[Task directions] The whole answer is the data below, retyped exactly.

════════════════

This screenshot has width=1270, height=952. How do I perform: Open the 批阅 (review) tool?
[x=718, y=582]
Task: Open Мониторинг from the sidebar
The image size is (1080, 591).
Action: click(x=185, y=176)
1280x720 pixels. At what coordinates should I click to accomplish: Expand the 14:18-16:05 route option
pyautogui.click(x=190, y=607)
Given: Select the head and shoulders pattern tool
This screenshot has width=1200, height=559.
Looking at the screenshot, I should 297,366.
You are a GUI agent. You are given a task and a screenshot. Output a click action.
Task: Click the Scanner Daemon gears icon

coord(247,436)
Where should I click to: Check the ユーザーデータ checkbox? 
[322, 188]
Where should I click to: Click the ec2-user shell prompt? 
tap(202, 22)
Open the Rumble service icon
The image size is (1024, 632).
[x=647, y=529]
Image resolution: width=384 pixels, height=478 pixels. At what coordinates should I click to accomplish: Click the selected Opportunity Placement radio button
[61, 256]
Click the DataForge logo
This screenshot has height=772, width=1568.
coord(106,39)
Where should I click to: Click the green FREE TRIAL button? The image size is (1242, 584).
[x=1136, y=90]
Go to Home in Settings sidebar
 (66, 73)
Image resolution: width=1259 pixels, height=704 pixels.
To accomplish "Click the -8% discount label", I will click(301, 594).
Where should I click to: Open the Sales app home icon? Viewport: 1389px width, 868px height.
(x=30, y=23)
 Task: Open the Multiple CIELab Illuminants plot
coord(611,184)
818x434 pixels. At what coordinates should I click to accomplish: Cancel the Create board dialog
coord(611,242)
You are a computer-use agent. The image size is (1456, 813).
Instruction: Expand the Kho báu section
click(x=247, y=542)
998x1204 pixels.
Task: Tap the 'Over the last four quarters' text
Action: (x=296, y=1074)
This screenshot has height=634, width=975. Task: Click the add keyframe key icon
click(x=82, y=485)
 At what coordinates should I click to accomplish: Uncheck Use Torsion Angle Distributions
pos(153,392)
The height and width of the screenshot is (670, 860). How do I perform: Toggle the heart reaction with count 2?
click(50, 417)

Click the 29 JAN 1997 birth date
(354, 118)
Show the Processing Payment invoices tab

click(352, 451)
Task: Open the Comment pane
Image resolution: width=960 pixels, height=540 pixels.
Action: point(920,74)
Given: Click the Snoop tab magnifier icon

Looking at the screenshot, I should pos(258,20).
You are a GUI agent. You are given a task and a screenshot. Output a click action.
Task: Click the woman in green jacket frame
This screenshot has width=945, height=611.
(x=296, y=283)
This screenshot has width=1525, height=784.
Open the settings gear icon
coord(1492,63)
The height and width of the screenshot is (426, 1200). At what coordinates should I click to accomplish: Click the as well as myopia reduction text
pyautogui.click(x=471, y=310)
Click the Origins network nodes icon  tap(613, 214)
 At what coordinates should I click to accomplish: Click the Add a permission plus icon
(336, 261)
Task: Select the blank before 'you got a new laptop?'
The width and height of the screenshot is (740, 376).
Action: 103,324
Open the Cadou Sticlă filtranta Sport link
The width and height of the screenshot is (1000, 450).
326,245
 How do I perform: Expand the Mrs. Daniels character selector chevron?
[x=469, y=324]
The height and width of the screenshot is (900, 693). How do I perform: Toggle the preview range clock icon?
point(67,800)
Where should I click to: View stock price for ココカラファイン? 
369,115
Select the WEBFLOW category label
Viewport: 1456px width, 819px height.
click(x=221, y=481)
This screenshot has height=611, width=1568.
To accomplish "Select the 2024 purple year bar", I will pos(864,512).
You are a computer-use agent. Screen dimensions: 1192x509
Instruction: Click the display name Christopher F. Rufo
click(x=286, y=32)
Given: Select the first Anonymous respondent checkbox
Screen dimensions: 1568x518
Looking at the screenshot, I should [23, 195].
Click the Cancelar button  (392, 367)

════════════════

[Your solution]
This screenshot has width=1270, height=952. How do I perform: Open the 批阅 (review) tool?
[x=718, y=582]
Task: Open Мониторинг from the sidebar
The image size is (1080, 591).
Action: click(x=185, y=176)
1280x720 pixels. At what coordinates should I click to accomplish: Expand the 14:18-16:05 route option
pyautogui.click(x=190, y=607)
Given: Select the head and shoulders pattern tool
This screenshot has width=1200, height=559.
Looking at the screenshot, I should 297,366.
You are a GUI agent. You are given a task and a screenshot. Output a click action.
Task: Click the Scanner Daemon gears icon

coord(247,436)
Where should I click to: Check the ユーザーデータ checkbox? 
[322, 188]
Where should I click to: Click the ec2-user shell prompt? 
tap(202, 22)
Open the Rumble service icon
The image size is (1024, 632).
[x=647, y=529]
Image resolution: width=384 pixels, height=478 pixels. At what coordinates should I click to accomplish: Click the selected Opportunity Placement radio button
[61, 256]
Click the DataForge logo
This screenshot has height=772, width=1568.
coord(106,39)
Where should I click to: Click the green FREE TRIAL button? The image size is (1242, 584).
[x=1136, y=90]
Go to Home in Settings sidebar
 (66, 73)
Image resolution: width=1259 pixels, height=704 pixels.
To accomplish "Click the -8% discount label", I will click(301, 594).
Where should I click to: Open the Sales app home icon? Viewport: 1389px width, 868px height.
(x=30, y=23)
 Task: Open the Multiple CIELab Illuminants plot
coord(611,184)
818x434 pixels. At what coordinates should I click to accomplish: Cancel the Create board dialog
coord(611,242)
You are a computer-use agent. The image size is (1456, 813).
Instruction: Expand the Kho báu section
click(x=247, y=542)
998x1204 pixels.
Task: Tap the 'Over the last four quarters' text
Action: (x=296, y=1074)
This screenshot has height=634, width=975. Task: Click the add keyframe key icon
click(x=82, y=485)
 At what coordinates should I click to accomplish: Uncheck Use Torsion Angle Distributions
pos(153,392)
The height and width of the screenshot is (670, 860). How do I perform: Toggle the heart reaction with count 2?
click(50, 417)

Click the 29 JAN 1997 birth date
(354, 118)
Show the Processing Payment invoices tab

click(352, 451)
Task: Open the Comment pane
Image resolution: width=960 pixels, height=540 pixels.
Action: point(920,74)
Given: Click the Snoop tab magnifier icon

Looking at the screenshot, I should pos(258,20).
You are a GUI agent. You are given a task and a screenshot. Output a click action.
Task: Click the woman in green jacket frame
This screenshot has width=945, height=611.
(x=296, y=283)
This screenshot has width=1525, height=784.
Open the settings gear icon
coord(1492,63)
The height and width of the screenshot is (426, 1200). At what coordinates should I click to accomplish: Click the as well as myopia reduction text
pyautogui.click(x=471, y=310)
Click the Origins network nodes icon  tap(613, 214)
 At what coordinates should I click to accomplish: Click the Add a permission plus icon
(336, 261)
Task: Select the blank before 'you got a new laptop?'
The width and height of the screenshot is (740, 376).
Action: 103,324
Open the Cadou Sticlă filtranta Sport link
The width and height of the screenshot is (1000, 450).
326,245
 How do I perform: Expand the Mrs. Daniels character selector chevron?
[x=469, y=324]
The height and width of the screenshot is (900, 693). How do I perform: Toggle the preview range clock icon?
point(67,800)
Where should I click to: View stock price for ココカラファイン? 
369,115
Select the WEBFLOW category label
Viewport: 1456px width, 819px height.
click(x=221, y=481)
This screenshot has height=611, width=1568.
To accomplish "Select the 2024 purple year bar", I will pos(864,512).
You are a computer-use agent. Screen dimensions: 1192x509
Instruction: Click the display name Christopher F. Rufo
click(x=286, y=32)
Given: Select the first Anonymous respondent checkbox
Screen dimensions: 1568x518
Looking at the screenshot, I should [23, 195].
Click the Cancelar button  (392, 367)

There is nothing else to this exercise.